This might be one of those. The deep intuitive drive to win no matter what the cost, might be of a really ruthless person, and I do have a few other placements that back this up. 

Here though, my perspective on this is that the world is awash with a lot of confusion and brainwashing. A lot of people, in my view, are not at all coherent in their belief systems. While I would not say that they do not consent in free will at their own messed up behaviours. (How could anyone ever know that, that is for God). I would say that there is enough incoherence in everything at the moment. To make an impact. As I have mentioned before. The negative polarity will get to a place on this earth where it breaks. And a spell will be broken for many people at that time. Concessions people believe they need to make, they will not need to make anymore. 

Concluding, bringing it all together.  

In my view, this future point is going to be very relevant to our current situation. The people that are angry with me because they are left wing and I am not. Are going to have a shock when it is proven the politicians and the system they support and worship has been doing monstrous levels of evil. It is likely in the future, in my belief, that the left will be so destroyed that nothing of its existence will be anything more than a historical footnote.

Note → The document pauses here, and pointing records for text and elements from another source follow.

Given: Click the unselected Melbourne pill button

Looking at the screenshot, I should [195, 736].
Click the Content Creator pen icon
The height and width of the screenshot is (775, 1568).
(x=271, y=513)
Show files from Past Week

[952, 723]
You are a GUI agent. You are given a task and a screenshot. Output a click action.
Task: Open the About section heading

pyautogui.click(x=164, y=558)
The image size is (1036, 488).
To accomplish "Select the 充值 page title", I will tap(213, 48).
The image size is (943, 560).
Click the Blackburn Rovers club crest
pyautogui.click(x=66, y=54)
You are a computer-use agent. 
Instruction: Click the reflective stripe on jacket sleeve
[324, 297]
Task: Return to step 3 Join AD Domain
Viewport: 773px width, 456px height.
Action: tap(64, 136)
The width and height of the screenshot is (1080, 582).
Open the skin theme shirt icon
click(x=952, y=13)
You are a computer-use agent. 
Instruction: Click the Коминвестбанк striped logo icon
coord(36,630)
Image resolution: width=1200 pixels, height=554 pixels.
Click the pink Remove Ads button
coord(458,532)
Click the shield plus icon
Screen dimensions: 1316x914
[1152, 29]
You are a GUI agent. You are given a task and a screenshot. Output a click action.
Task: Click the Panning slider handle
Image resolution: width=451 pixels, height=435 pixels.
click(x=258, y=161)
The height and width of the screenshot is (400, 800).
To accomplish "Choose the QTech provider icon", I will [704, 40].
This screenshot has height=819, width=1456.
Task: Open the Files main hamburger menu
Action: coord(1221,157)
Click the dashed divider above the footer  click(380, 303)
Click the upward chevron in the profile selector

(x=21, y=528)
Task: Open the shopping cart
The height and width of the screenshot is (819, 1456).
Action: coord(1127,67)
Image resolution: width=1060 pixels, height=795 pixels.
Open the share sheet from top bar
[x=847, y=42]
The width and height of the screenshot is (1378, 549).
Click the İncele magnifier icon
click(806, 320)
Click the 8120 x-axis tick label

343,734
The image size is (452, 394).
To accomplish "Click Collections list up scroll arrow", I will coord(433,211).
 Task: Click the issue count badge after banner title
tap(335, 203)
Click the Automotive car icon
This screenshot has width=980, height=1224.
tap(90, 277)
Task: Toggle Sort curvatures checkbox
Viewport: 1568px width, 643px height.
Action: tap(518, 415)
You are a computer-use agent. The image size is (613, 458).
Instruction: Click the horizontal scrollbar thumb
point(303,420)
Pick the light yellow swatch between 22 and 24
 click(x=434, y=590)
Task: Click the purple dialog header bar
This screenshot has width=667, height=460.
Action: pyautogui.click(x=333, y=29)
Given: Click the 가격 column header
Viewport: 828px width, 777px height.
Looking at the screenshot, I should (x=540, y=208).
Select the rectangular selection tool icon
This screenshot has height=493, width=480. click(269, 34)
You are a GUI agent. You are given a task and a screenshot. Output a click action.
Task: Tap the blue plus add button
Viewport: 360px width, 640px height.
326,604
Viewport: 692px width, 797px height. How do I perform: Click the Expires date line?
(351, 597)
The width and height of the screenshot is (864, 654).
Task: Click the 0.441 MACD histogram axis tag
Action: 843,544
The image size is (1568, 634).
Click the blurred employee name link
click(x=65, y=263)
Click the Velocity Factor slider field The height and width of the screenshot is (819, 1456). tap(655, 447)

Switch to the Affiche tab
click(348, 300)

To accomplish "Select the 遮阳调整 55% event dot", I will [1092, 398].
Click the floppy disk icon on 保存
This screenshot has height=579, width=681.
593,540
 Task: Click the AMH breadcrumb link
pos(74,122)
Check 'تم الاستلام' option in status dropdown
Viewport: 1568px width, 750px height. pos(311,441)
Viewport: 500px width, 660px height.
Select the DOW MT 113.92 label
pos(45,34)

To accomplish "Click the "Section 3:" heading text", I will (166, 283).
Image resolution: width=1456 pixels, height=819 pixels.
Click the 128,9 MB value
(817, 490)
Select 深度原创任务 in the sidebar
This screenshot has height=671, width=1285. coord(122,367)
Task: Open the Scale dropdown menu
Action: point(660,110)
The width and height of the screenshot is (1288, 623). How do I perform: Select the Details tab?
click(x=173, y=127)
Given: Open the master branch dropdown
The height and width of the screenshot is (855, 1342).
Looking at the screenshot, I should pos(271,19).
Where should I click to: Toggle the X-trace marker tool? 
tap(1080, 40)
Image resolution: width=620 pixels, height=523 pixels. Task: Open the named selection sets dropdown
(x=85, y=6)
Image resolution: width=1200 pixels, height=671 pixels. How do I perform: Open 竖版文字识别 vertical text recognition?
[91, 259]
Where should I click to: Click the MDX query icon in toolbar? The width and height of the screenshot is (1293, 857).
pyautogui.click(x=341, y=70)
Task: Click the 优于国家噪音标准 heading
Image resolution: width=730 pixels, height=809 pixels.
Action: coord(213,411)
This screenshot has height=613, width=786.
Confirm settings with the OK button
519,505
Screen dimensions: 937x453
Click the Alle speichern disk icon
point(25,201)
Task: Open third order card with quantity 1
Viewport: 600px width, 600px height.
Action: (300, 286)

And a dark one at that. 

If this were to happen. It does not mean that these people should be immediately "forgiven". It is also hard to hold a stable viewpoint of people if you plan to forgive them, and plan for them to have different behaviours in the future. This is maddening. But it does mean that what they are producing now. If they are sending anger. Might, simply not be a valid and useful feedback for catalyst. 

I do not any longer think that prayer provides protection. Like, a shield barrier. Blocking things from coming in. I think that it reframed my inner thoughts so that these sorts of energies from others are found a positive use within ones mind. 

In the long term. I am waiting on real world change bringing status changes and such. But in the moment, it is important to have good thoughts I think. The minutea of negativity before that is not necessarily relevant.